Friday, May. 27, 2022, 9:00am
Chase 105

The importance of methane as a greenhouse gas has led to widespread research focused on understanding the sinks and sources for atmospheric methane. One source of atmospheric methane could include methane bubbles released from the ocean’s seafloor. These gas bubbles transport methane from the seafloor and through the ocean’s water column, and the methane they release during ascent affects water column geochemistry and microbial populations. Under certain physical conditions, methane transported by gas bubbles can reach the upper water column and potentially leak across the sea-air interface. The dynamics of gas bubble emission, ascent, and dissolution in the water column have been studied using a combination of in-situ instruments (e.g., optical systems), numerical transport models, and acoustic systems. These methods often rely on assumptions related to physical bubble properties (e.g., shape, size, surface coating) that are violated in nature; therefore, there is a need to understand how deviations from these assumptions affect our understanding of the fate and transport of methane from emission at the seafloor through the water column.

This thesis aims to understand how external physical processes (i.e., tides, atmospheric pressure, etc.) and variations in bubble physical properties impact our capability to observe, measure, and quantify methane transport through the ocean and potentially to the atmosphere. Several controlled laboratory experiments were conducted to 1) quantify the effect that deviations in bubble size and shape have on the acoustic scattering properties of gas bubbles in liquid mediums and 2) quantify the effect that bubble shape, size, and hydrate coating on the bubble surface have on the rise velocity of gas bubbles. In addition, a field experiment that collected a long-term time series of acoustic backscatter measurements was conducted, within the Coal Oil Point seep field near Santa Barbara, California, to understand long-term variability of methane gas flow within a shallow water column.

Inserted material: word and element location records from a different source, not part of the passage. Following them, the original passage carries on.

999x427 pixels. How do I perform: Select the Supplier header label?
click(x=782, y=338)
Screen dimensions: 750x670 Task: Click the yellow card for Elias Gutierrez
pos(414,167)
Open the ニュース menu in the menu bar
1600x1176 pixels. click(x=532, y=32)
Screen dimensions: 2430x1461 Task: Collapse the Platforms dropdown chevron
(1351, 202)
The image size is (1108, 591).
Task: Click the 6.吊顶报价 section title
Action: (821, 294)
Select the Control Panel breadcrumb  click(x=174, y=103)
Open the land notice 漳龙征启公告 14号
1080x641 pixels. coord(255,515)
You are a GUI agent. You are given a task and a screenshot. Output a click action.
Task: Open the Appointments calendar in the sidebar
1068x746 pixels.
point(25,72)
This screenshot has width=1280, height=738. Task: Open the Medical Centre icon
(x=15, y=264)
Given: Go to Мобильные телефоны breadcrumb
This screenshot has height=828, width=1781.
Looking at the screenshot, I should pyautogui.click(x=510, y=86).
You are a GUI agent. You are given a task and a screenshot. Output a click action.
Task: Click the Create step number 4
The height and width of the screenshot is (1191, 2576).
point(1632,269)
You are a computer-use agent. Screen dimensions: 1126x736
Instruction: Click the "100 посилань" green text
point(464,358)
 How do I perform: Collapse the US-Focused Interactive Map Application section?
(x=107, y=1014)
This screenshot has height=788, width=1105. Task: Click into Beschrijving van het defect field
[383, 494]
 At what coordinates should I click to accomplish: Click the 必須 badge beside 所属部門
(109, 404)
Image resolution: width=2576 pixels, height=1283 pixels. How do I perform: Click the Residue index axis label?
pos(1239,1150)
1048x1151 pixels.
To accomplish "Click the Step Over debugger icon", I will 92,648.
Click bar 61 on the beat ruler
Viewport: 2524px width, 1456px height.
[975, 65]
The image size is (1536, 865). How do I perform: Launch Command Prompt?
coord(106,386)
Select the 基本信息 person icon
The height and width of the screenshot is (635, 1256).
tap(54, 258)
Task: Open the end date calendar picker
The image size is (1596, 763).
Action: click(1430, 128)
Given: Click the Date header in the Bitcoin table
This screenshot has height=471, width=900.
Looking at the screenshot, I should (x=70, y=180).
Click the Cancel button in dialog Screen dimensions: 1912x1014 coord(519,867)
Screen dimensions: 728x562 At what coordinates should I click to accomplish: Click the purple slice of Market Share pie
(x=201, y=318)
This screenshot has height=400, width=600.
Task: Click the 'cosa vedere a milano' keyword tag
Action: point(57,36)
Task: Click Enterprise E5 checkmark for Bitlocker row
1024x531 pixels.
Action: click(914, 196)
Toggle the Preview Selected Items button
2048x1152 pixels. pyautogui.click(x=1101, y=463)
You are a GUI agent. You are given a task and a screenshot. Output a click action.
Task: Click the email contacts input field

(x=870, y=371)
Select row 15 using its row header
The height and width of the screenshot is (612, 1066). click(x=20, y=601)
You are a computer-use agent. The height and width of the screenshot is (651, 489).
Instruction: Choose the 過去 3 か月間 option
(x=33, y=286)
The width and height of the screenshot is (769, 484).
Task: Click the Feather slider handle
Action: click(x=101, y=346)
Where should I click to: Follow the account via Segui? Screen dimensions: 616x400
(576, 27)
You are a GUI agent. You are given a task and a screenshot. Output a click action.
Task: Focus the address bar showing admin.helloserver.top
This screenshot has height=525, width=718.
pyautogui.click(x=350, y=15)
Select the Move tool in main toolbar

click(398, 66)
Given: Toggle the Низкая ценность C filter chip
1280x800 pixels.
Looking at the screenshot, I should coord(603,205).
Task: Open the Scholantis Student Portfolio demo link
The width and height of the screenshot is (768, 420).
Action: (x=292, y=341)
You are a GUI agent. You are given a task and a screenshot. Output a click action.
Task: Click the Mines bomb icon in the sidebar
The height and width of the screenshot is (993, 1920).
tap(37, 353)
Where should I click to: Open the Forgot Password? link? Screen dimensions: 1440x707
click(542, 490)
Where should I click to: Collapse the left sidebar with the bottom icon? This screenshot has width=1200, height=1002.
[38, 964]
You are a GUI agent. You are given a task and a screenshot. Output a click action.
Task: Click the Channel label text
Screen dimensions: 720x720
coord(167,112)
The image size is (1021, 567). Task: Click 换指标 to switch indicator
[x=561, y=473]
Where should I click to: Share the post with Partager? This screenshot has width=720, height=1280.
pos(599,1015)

Alexandra graduated from the University of Puerto Rico – Mayaguez with a B.S. in Mechanical Engineering and a minor in Applied Mathematics. As an undergrad, she began research in the area of Material Science and Engineering but soon realized that she had an interest in Ocean Engineering, specifically underwater acoustics. While pursuing a Ph.D in Ocean Engineering, her research revolved around acoustics and bubbles.